First mentioned in a document dated 1124, Tarnów was granted city rights by King Władysław Łokietek in 1330 – an event celebrated by a fine monument of the King on ul. Wałowa before the stairs leading up to Plac Katedralny. It was at this time that the medieval layout the city retains to this day was created, with the market square and Town Hall at its centre.
A privately owned city until 1787, Tarnów’s greatest period of growth came under the illustrious, avant-garde nobleman Jan Tarnowski during the 16th century when the Old Town was largely reconstructed in the manner that today earns it the accolade of being Poland’s ‘Pearl of the Renaissance.’ The Tarnowski clan expired without an heir in 1567 and the city was later incorporated into the Austrian-Hungarian Empire during the era of Polish partitions. Tarnów’s citizens were quick to join the Polish legions when WWI broke out and the region saw many battles between the Russian and Austro-Hungarian armies, resulting in a trail of WWI memorial sites and cemeteries in the city’s vicinity.

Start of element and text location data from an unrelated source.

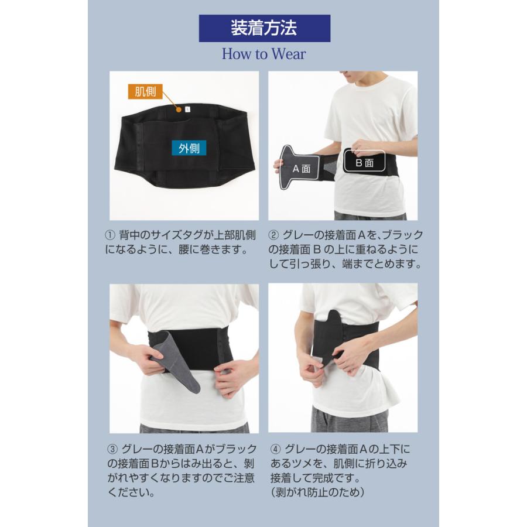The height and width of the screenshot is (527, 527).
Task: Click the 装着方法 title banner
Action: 264,28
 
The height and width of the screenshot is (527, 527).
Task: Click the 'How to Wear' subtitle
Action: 264,54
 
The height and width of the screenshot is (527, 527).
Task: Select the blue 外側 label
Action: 189,148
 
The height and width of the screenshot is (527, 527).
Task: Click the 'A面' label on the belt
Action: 301,169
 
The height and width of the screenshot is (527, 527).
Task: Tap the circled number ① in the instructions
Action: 109,235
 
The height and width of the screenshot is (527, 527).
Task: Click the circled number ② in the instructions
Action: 273,235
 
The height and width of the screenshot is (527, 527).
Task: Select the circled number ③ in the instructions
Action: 112,449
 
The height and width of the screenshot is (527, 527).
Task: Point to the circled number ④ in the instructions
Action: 275,449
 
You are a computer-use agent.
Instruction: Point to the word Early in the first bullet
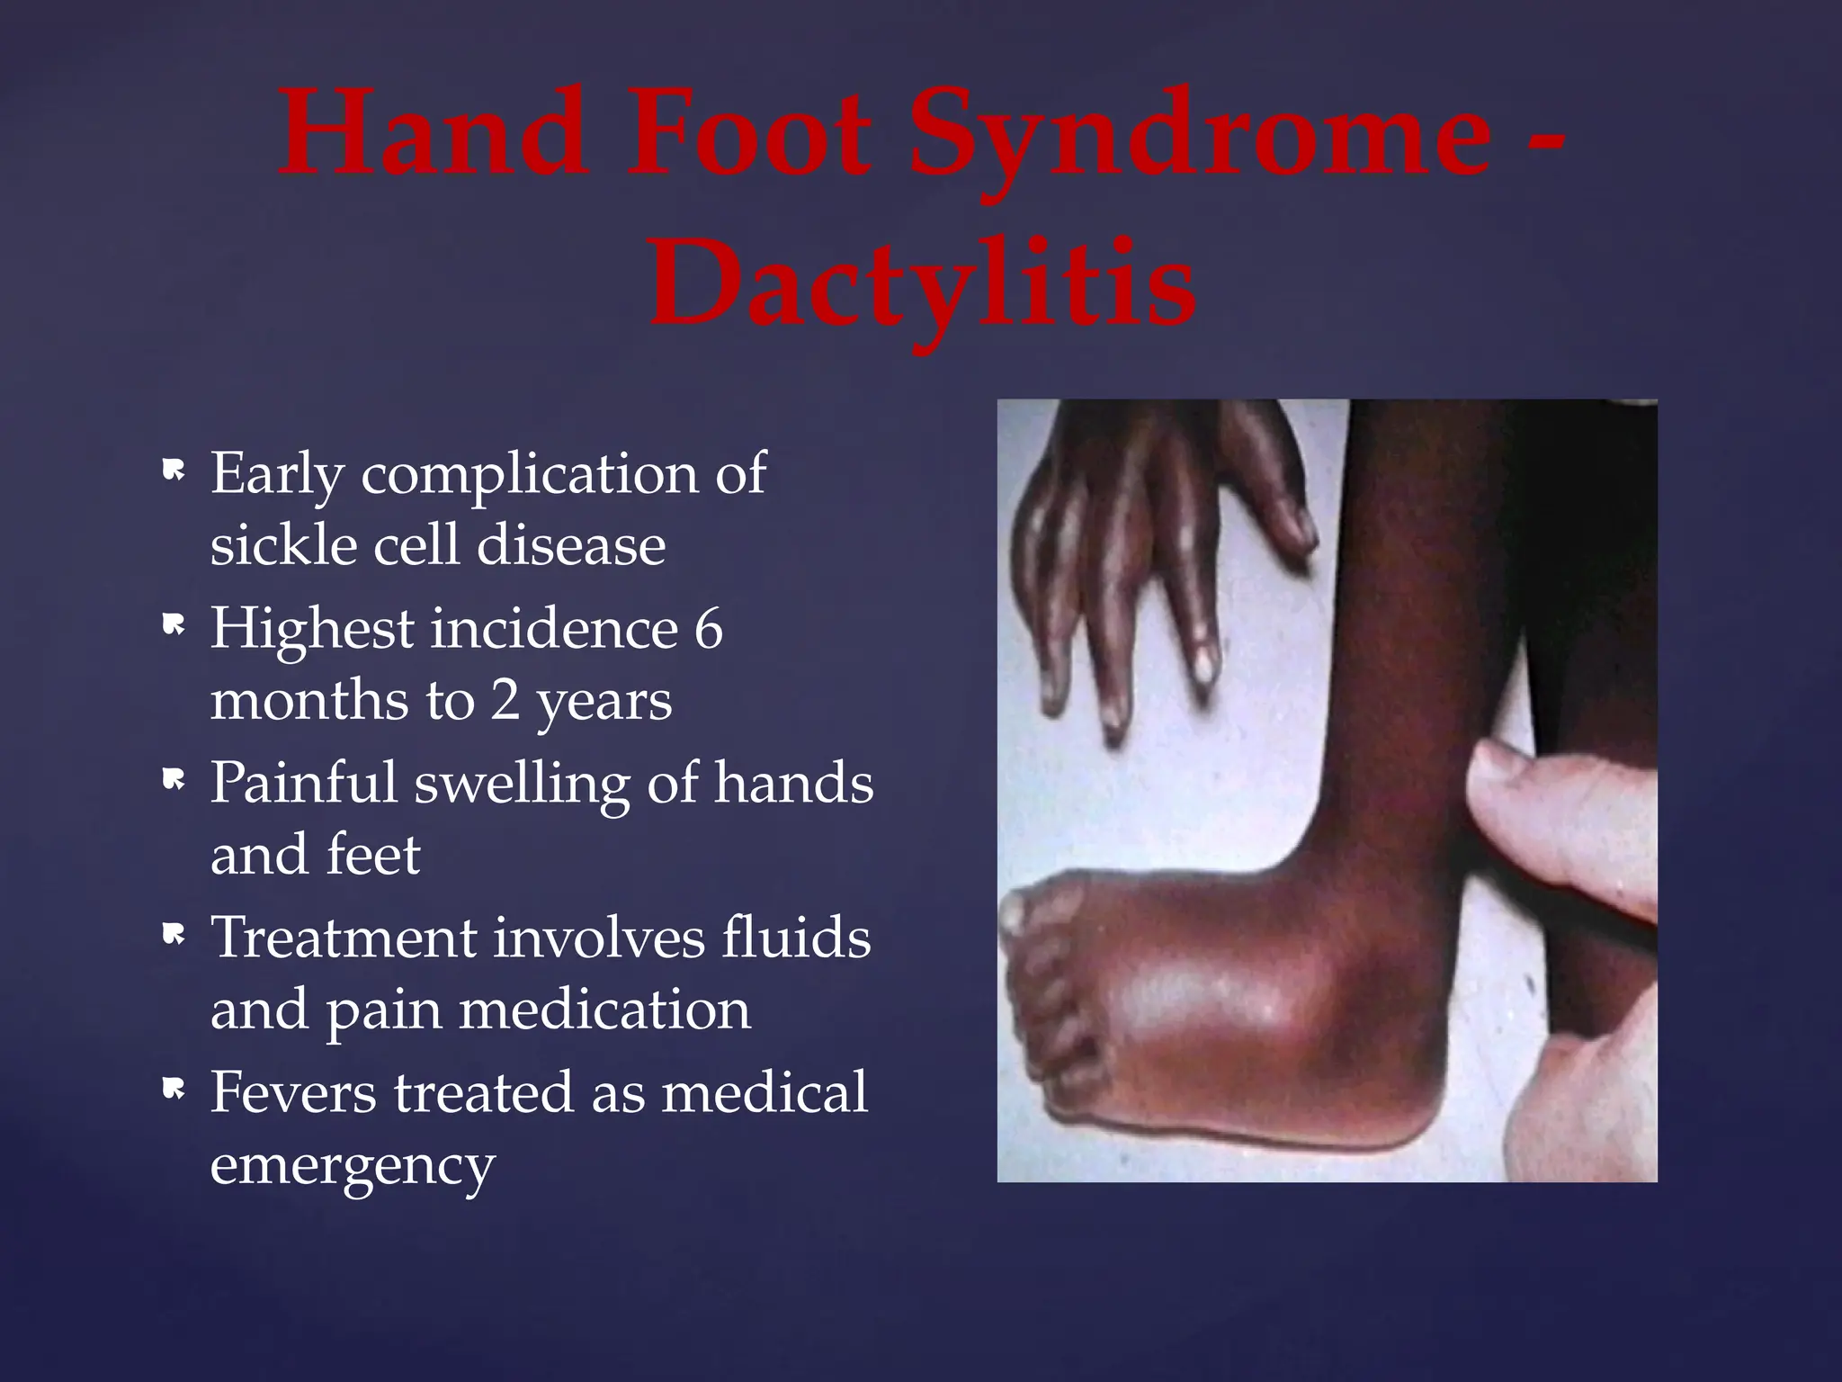coord(275,474)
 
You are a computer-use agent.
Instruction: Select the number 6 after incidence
coord(708,628)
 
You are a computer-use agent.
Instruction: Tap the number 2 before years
coord(505,700)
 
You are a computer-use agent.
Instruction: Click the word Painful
coord(303,784)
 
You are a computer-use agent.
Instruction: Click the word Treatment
coord(343,938)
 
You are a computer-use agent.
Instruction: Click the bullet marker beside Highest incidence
coord(173,624)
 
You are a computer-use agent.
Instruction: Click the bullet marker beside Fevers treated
coord(173,1089)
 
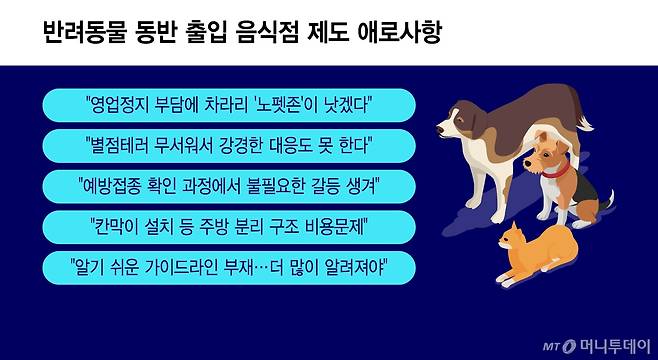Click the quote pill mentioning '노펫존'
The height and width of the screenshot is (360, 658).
(x=230, y=105)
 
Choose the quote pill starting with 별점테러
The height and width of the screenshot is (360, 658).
(x=230, y=146)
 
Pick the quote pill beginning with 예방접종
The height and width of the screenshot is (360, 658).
(x=230, y=186)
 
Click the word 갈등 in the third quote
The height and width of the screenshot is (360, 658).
(x=317, y=186)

In October 1918 Tarnów gained notoriety when it became the first Polish city to reclaim independence after 146 years of occupation, and again on August 28th, 1939 when German terrorists detonated an explosive in the city’s train station killing 20 people, injuring 32, and leading some historians to claim that WWII officially started here in Tarnów. The bombs would start falling from the sky six days later and by September 7th the Nazis had captured the city.